Cele ćwiczenia
a: Proszę przepisać bez zmian fragment artykułu o wyborach na Bronowicach, zaczynając od słów "-Sam nie wiem, skąd", a kończąc na słowach "do rady dzielnicy.", łącznie z nimi.
b: Proszę wymienić wszystkie rodzaje materiałów kampanii wyborczej, o których wspomina pierwszy akapit artykułu o wyborach na Bronowicach.
c: Czym Ireneusz Połeć tłumaczy w artykule o wyborach na Bronowicach duże zainteresowanie kandydowaniem do rady dzielnicy?

Fragment strony
------------------------------------------------
Wesprzyj Kontakt

5 minuty czytania  •  05.03.2019 13:59

Wybory do rady dzielnicy a kampania jak do europarlamentu

Udostępnij

Gazetki wyborcze, listy do mieszkańców i ulotki kolportowane do skrzynek pocztowych. To nie kampania wyborcza do Parlamentu Europejskiego, gdzie wybrani otrzymają kilkanaście tysięcy euro miesięcznie i gwarantowaną emeryturę. Tak wygląda kampania wyborcza do rady dzielnicy Bronowice, gdzie większość osób nie dostaje ani złotówki.

40 kandydatów na 15 miejsc w radzie dzielnicy

Do wyborów do rady dzielnicy Bronowice zgłosiło się 40 kandydatów. Średnio 2,7 kandydata na 1 miejsce (śr. w innych dzielnicach wynosi 1,5 kandydata na 1 miejsce). Skąd tak duże zainteresowanie kandydowaniem na Bronowicach? Zapytaliśmy samych zainteresowanych.

-Sam nie wiem, skąd tak liczna grupa kandydatów. Dobrze, że kandyduje kilka młodych osób. Może chcą się wypromować wśród mieszkańców poprzez działalność w radzie dzielnicy? Moim zdaniem kolejność kariery w samorządzie powinna być właśnie taka: najpierw rada dzielnicy a potem ewentualnie rada miasta – odpowiada Marian Ignaciuk, aktualny przewodniczący zarządu dzielnicy i kandydat do rady dzielnicy.

Natomiast Ireneusz Połeć (również obecny członek rady i kandydat w nadchodzacych wyborach) uważa: -Na Bronowicach jest dużo społeczników, którzy mają własną wizję tego osiedla. Do tej pory rada dzielnicy składała się z osób powiązanych z różnymi osobami. Powstawały tzw. klany, które można nazwać „małymi partiami”. Niestety nie wpływało to pozytywnie na rozwój naszej dzielnicy. Niektóre rzeczy „udawały się”, natomiast osoby przypisują sobie chwałę dla siebie, co jest nieetyczne.
------------------------------------------------
Zapisane dane
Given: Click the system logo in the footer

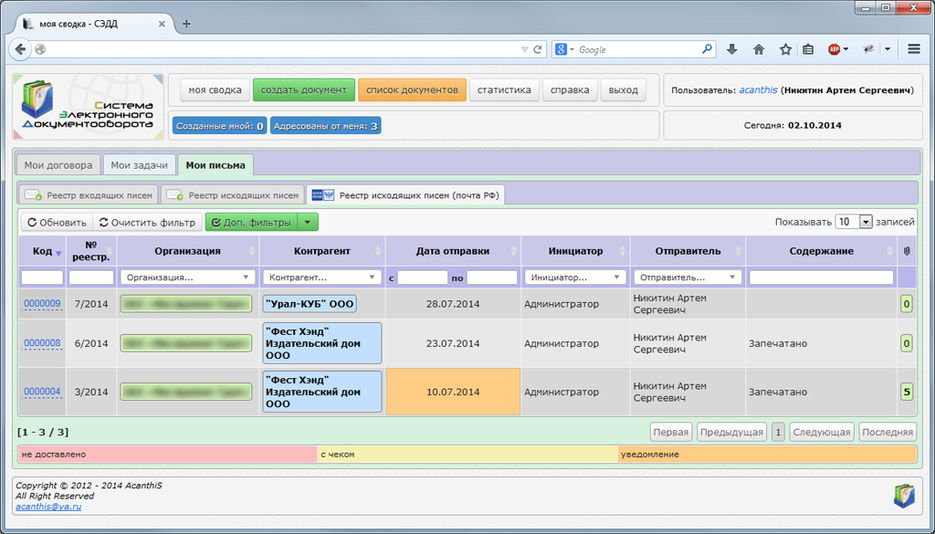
------------------------------------------------
Odpowiedzi do ćwiczenia
a:
-Sam nie wiem, skąd tak liczna grupa kandydatów. Dobrze, że kandyduje kilka młodych osób. Może chcą się wypromować wśród mieszkańców poprzez działalność w radzie dzielnicy? Moim zdaniem kolejność kariery w samorządzie powinna być właśnie taka: najpierw rada dzielnicy a potem ewentualnie rada miasta – odpowiada Marian Ignaciuk, aktualny przewodniczący zarządu dzielnicy i kandydat do rady dzielnicy.

b: Gazetki wyborcze, listy do mieszkańców, ulotki.

c: Ireneusz Połeć wskazuje, że na Bronowicach jest dużo społeczników, którzy mają własną wizję tego osiedla.